- [Problem details] For the records that follow, give the number of lines containing the word "county", with no added text.
(Beginning of Data supplied)
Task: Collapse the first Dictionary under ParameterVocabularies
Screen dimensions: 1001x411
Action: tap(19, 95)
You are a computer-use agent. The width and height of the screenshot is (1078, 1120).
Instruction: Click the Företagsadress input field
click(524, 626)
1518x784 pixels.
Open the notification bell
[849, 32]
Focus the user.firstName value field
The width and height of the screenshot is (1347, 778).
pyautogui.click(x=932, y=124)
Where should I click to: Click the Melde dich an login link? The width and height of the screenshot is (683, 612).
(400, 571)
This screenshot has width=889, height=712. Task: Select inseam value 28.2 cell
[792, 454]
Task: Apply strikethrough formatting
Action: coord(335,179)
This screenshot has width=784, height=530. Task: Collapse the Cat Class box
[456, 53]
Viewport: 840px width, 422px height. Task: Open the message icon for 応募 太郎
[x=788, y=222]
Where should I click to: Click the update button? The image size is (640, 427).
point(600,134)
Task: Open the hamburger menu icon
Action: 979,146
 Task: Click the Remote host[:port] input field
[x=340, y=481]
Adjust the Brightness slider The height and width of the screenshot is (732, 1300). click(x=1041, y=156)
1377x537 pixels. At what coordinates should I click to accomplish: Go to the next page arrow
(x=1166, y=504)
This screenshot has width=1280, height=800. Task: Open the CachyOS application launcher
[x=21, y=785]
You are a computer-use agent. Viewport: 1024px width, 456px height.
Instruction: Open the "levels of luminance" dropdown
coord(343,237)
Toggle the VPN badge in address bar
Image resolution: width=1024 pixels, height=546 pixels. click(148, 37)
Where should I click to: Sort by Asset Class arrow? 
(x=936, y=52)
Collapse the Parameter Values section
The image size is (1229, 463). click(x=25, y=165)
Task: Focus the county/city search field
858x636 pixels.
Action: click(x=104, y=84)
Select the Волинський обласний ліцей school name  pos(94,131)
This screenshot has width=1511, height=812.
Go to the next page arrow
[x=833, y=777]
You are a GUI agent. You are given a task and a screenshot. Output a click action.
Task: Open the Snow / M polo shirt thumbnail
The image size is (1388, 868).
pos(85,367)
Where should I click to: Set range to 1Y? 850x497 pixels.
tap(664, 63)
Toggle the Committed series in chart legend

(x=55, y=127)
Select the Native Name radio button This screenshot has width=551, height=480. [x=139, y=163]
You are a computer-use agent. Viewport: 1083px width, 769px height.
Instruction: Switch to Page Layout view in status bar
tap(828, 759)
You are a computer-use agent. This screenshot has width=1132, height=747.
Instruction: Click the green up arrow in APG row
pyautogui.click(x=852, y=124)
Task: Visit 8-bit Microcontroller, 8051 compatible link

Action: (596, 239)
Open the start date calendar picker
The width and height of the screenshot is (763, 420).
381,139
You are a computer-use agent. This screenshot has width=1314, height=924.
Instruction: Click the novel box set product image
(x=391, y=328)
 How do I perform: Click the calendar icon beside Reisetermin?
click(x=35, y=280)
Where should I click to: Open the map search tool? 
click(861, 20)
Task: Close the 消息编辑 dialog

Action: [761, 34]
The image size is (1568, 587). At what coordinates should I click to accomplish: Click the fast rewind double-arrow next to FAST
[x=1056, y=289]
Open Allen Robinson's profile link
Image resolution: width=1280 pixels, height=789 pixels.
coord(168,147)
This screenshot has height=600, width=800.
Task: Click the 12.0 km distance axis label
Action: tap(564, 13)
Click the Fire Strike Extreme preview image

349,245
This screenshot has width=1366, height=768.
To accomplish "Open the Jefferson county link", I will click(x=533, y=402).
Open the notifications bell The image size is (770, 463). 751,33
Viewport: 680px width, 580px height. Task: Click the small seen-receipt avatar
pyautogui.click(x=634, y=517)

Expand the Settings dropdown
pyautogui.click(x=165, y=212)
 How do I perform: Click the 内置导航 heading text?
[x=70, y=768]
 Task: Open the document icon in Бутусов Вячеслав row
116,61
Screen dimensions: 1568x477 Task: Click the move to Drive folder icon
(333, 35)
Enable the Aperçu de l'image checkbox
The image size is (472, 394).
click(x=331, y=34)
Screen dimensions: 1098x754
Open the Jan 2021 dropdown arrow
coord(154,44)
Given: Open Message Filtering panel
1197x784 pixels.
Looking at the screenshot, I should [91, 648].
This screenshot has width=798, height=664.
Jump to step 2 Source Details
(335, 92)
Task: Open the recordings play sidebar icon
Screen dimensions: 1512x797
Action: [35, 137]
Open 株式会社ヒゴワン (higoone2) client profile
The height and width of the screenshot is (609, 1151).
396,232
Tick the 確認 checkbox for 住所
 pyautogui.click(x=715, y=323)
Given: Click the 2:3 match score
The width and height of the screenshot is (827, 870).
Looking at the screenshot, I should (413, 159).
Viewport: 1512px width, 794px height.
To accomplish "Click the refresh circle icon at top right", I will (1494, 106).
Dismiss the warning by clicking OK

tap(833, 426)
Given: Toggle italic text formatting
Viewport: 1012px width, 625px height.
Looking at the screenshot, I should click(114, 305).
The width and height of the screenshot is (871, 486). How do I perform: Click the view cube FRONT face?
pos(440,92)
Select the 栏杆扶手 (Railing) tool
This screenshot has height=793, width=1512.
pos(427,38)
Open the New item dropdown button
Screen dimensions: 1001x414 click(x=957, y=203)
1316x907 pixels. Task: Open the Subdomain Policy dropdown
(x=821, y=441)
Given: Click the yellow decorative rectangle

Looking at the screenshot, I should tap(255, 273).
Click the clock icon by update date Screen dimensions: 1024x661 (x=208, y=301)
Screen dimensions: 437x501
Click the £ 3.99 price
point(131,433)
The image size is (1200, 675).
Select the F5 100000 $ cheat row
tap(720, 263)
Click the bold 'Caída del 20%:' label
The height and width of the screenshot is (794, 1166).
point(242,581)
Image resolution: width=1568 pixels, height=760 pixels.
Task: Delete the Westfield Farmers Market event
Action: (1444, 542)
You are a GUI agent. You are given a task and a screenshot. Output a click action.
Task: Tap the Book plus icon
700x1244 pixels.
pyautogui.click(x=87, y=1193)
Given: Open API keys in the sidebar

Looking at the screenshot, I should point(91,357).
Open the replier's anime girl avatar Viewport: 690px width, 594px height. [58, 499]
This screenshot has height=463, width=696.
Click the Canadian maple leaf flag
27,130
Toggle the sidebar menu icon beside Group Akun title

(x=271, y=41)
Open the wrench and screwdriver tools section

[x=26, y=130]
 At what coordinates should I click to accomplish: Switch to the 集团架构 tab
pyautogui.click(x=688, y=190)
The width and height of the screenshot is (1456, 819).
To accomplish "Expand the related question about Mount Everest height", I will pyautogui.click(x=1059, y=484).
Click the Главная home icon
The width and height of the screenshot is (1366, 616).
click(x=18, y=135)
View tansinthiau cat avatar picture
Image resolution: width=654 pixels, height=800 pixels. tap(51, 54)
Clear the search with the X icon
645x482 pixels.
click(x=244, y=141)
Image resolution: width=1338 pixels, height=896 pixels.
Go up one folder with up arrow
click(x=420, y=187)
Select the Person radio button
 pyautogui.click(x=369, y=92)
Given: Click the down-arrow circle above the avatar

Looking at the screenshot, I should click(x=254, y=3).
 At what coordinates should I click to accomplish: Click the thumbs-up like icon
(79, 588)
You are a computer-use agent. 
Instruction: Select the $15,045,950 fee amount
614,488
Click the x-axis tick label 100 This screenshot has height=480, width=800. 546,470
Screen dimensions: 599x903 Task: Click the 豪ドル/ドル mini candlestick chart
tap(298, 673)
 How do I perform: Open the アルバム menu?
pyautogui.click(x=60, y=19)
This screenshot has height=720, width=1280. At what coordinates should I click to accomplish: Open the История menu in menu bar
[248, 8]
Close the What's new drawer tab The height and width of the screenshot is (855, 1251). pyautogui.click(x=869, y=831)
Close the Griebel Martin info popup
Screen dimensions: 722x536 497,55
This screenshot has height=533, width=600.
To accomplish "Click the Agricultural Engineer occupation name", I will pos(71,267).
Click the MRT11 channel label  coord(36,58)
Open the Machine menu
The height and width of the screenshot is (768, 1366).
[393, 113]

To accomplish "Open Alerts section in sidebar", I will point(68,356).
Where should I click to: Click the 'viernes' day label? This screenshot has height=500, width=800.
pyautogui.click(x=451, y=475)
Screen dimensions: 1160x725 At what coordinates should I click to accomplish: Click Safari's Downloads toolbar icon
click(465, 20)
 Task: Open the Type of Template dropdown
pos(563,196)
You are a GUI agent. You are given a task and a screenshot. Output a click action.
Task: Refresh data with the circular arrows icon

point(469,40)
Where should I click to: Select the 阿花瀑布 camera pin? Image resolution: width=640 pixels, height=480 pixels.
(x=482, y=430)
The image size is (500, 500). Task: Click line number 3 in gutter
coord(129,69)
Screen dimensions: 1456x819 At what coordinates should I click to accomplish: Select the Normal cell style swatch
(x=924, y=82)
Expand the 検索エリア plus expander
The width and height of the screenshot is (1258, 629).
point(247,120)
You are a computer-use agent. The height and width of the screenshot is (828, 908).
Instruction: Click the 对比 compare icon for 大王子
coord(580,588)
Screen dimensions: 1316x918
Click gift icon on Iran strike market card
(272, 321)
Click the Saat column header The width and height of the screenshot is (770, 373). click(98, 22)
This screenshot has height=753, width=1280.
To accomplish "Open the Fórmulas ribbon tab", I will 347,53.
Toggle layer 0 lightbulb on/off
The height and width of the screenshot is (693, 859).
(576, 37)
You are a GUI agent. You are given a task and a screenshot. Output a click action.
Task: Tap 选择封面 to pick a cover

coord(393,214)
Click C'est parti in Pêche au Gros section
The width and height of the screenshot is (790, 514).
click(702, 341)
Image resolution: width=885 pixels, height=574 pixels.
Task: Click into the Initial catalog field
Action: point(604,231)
(End of Data supplied)
- [Output] 2